§ The exercise: Edit the listing from the line with "The image size is (941, 656)." to the line with "(x=307, y=188)", replacing "hamburger menu" with "navigation menu" and keeping everything else the same.
----- Records provided -----
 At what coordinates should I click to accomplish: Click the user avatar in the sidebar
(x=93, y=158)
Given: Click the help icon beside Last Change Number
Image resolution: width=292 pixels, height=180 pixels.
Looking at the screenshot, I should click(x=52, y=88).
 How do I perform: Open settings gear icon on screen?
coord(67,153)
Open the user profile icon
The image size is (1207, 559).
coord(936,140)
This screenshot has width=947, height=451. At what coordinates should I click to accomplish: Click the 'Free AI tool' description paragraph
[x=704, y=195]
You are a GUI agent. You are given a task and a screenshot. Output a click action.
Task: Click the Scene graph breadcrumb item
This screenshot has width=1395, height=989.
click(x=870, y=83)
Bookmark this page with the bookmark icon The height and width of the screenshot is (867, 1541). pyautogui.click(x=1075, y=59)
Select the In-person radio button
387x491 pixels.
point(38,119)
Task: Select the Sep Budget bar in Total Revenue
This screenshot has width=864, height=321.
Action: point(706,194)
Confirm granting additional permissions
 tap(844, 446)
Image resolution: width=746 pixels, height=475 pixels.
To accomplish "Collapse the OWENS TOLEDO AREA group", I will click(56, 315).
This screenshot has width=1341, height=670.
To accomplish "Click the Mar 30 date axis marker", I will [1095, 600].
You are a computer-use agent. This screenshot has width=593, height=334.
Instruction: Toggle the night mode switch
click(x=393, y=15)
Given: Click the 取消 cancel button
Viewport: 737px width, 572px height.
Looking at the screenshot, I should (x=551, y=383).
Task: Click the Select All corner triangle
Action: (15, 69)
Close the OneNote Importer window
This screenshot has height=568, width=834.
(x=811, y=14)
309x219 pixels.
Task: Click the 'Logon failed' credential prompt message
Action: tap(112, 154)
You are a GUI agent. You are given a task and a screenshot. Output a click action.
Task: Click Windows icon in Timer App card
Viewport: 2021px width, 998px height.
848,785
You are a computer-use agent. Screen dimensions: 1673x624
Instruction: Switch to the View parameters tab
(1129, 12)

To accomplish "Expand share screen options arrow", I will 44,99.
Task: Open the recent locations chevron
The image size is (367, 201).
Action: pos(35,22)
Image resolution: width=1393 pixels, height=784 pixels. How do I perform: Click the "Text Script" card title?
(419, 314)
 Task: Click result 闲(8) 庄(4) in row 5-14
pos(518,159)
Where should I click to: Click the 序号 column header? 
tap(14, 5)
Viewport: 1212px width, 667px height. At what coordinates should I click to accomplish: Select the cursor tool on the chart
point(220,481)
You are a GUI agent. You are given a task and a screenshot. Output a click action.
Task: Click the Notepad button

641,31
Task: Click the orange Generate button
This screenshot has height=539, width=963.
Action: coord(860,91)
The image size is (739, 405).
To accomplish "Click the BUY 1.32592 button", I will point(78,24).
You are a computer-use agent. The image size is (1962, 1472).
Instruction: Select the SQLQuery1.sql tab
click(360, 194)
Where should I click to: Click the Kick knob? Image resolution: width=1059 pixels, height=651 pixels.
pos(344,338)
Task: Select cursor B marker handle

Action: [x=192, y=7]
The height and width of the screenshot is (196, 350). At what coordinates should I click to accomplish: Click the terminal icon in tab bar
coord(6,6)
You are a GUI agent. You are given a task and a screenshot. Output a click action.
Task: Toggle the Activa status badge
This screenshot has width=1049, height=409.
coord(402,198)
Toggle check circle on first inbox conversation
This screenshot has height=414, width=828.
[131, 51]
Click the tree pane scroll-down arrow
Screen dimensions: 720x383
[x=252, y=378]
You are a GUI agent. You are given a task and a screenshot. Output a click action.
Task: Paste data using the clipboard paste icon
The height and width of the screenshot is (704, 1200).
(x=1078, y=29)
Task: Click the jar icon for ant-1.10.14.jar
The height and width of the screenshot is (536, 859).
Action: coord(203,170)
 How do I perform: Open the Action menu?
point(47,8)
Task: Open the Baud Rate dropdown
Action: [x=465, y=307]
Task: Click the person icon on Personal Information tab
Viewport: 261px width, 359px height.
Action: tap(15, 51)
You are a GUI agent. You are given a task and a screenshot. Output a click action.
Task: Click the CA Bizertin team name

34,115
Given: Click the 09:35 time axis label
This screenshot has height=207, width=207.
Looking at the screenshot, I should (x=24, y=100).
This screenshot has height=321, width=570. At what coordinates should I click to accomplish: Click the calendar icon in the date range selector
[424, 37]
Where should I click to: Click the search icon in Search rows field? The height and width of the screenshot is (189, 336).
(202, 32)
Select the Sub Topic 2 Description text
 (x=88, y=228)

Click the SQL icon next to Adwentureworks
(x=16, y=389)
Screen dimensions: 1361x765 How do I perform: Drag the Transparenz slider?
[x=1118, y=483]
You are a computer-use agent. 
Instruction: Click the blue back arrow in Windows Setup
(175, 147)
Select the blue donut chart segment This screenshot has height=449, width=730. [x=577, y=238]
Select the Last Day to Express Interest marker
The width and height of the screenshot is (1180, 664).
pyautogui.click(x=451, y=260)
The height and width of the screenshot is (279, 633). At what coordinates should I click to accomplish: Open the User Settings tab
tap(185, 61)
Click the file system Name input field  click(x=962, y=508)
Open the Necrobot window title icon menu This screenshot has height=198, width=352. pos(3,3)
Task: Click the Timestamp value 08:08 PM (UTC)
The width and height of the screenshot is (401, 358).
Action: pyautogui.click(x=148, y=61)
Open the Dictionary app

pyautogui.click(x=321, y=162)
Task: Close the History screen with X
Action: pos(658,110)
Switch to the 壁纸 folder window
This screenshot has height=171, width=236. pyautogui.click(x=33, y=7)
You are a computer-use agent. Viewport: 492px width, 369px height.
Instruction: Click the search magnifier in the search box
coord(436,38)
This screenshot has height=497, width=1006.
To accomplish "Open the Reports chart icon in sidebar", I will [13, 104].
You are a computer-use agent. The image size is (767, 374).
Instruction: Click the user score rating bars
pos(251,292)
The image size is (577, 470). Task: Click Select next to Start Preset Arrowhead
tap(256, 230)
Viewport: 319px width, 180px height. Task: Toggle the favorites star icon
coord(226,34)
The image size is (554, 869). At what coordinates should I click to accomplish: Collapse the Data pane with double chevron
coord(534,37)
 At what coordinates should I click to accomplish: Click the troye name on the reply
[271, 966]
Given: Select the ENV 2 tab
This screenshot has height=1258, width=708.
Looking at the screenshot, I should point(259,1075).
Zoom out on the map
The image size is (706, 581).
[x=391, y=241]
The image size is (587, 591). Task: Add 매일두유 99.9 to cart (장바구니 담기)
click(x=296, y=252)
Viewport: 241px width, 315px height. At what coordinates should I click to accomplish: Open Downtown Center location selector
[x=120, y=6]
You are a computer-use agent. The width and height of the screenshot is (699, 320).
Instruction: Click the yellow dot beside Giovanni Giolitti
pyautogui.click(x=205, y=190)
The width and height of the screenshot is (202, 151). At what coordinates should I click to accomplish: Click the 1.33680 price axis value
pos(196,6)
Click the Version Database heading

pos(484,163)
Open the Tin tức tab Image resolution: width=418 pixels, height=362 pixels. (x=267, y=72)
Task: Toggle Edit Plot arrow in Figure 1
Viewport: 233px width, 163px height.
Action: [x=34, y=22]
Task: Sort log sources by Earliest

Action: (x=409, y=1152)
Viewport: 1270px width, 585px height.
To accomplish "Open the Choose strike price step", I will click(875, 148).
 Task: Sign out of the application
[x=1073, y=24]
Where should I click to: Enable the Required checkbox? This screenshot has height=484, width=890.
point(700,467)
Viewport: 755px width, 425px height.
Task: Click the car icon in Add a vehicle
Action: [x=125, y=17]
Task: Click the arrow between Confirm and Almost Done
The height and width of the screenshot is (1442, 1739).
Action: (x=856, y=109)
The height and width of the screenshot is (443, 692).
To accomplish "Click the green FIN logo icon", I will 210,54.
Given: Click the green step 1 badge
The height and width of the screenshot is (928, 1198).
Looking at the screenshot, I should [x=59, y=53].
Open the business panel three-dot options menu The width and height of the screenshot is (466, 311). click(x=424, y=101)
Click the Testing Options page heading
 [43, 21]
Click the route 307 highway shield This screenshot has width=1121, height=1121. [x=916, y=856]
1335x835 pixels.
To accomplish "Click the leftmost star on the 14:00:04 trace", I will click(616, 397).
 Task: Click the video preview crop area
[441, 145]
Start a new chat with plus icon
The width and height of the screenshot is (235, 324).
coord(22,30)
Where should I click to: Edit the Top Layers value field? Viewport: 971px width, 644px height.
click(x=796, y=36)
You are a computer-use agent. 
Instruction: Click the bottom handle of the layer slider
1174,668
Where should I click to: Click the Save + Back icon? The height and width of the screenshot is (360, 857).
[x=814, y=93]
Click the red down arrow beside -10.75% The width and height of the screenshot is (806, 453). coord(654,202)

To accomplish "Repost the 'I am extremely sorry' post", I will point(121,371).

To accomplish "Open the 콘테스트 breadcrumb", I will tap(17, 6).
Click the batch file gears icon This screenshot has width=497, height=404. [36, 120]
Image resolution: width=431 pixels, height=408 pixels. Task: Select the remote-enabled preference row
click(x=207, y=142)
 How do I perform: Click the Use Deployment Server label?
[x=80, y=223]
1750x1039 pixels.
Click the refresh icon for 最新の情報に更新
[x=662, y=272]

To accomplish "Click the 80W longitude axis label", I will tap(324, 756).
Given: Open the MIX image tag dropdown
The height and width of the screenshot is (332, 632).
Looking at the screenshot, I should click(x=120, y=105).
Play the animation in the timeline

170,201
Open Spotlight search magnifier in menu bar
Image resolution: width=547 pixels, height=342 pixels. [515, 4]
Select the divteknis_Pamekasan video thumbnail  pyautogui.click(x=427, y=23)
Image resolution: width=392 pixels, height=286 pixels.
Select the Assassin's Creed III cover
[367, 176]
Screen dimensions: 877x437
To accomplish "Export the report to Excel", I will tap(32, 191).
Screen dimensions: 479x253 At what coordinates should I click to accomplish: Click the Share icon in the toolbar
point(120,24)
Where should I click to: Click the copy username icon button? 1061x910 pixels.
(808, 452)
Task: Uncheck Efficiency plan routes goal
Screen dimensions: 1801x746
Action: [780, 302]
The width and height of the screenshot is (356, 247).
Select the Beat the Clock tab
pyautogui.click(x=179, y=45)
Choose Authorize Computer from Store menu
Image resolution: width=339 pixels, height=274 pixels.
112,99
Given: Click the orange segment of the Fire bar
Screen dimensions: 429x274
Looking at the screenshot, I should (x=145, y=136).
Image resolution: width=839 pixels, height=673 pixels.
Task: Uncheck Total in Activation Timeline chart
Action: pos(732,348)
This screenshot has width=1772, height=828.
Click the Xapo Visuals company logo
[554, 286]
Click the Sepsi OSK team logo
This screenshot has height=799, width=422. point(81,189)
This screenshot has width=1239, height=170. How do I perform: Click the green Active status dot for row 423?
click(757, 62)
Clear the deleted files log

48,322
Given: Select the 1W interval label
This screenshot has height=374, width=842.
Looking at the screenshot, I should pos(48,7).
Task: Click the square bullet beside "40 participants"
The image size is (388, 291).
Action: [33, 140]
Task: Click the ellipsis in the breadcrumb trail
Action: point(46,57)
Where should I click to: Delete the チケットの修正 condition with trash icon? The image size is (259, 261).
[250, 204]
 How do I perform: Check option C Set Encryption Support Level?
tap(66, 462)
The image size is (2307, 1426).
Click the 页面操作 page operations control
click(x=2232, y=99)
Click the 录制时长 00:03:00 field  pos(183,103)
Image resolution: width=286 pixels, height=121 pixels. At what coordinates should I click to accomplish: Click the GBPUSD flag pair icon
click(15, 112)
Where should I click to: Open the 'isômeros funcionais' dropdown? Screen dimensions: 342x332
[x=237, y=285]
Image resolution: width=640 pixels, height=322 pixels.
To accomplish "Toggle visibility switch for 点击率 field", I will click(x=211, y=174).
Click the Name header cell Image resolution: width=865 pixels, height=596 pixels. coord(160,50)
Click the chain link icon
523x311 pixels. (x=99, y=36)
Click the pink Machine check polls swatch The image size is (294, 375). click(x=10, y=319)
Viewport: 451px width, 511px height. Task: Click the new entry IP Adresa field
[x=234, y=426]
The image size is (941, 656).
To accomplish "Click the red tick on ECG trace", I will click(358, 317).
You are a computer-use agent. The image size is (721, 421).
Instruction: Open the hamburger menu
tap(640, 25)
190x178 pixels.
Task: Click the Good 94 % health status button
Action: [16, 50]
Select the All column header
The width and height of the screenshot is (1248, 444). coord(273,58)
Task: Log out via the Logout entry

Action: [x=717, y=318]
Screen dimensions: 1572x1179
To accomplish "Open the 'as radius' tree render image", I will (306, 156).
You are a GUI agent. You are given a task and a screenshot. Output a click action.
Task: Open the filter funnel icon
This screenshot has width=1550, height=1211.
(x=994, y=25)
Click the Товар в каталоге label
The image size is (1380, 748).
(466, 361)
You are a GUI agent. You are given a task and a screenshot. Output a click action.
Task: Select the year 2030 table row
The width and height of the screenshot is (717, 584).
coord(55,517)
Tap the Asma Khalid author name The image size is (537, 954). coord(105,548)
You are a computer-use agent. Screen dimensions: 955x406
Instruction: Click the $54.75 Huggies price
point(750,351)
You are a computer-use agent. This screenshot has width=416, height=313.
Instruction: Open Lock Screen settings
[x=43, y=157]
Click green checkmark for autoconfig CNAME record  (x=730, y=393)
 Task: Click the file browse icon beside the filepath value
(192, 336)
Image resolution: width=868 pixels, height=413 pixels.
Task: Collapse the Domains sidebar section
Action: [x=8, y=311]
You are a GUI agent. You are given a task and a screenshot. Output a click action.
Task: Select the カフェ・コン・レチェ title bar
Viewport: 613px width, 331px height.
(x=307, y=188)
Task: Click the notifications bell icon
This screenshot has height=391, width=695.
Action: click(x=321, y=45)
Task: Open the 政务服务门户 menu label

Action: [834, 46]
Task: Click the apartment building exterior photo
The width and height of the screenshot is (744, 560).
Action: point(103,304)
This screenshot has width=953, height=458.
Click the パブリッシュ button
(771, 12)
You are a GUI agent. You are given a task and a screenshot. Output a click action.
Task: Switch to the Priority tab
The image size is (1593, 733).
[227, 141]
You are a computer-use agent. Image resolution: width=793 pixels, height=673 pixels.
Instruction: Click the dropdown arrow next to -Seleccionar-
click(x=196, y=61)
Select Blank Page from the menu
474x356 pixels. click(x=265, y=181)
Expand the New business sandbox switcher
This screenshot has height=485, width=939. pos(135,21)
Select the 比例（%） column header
-----
§ Full solution:
The image size is (941, 656).
To accomplish "Click the red tick on ECG trace", I will click(358, 317).
You are a computer-use agent. The image size is (721, 421).
Instruction: Open the navigation menu
tap(640, 25)
190x178 pixels.
Task: Click the Good 94 % health status button
Action: [16, 50]
Select the All column header
The width and height of the screenshot is (1248, 444). coord(273,58)
Task: Log out via the Logout entry

Action: [x=717, y=318]
Screen dimensions: 1572x1179
To accomplish "Open the 'as radius' tree render image", I will (306, 156).
You are a GUI agent. You are given a task and a screenshot. Output a click action.
Task: Open the filter funnel icon
This screenshot has width=1550, height=1211.
(x=994, y=25)
Click the Товар в каталоге label
The image size is (1380, 748).
(466, 361)
You are a GUI agent. You are given a task and a screenshot. Output a click action.
Task: Select the year 2030 table row
The width and height of the screenshot is (717, 584).
coord(55,517)
Tap the Asma Khalid author name The image size is (537, 954). coord(105,548)
You are a computer-use agent. Screen dimensions: 955x406
Instruction: Click the $54.75 Huggies price
point(750,351)
You are a computer-use agent. This screenshot has width=416, height=313.
Instruction: Open Lock Screen settings
[x=43, y=157]
Click green checkmark for autoconfig CNAME record  (x=730, y=393)
 Task: Click the file browse icon beside the filepath value
(192, 336)
Image resolution: width=868 pixels, height=413 pixels.
Task: Collapse the Domains sidebar section
Action: [x=8, y=311]
You are a GUI agent. You are given a task and a screenshot. Output a click action.
Task: Select the カフェ・コン・レチェ title bar
Viewport: 613px width, 331px height.
(x=307, y=188)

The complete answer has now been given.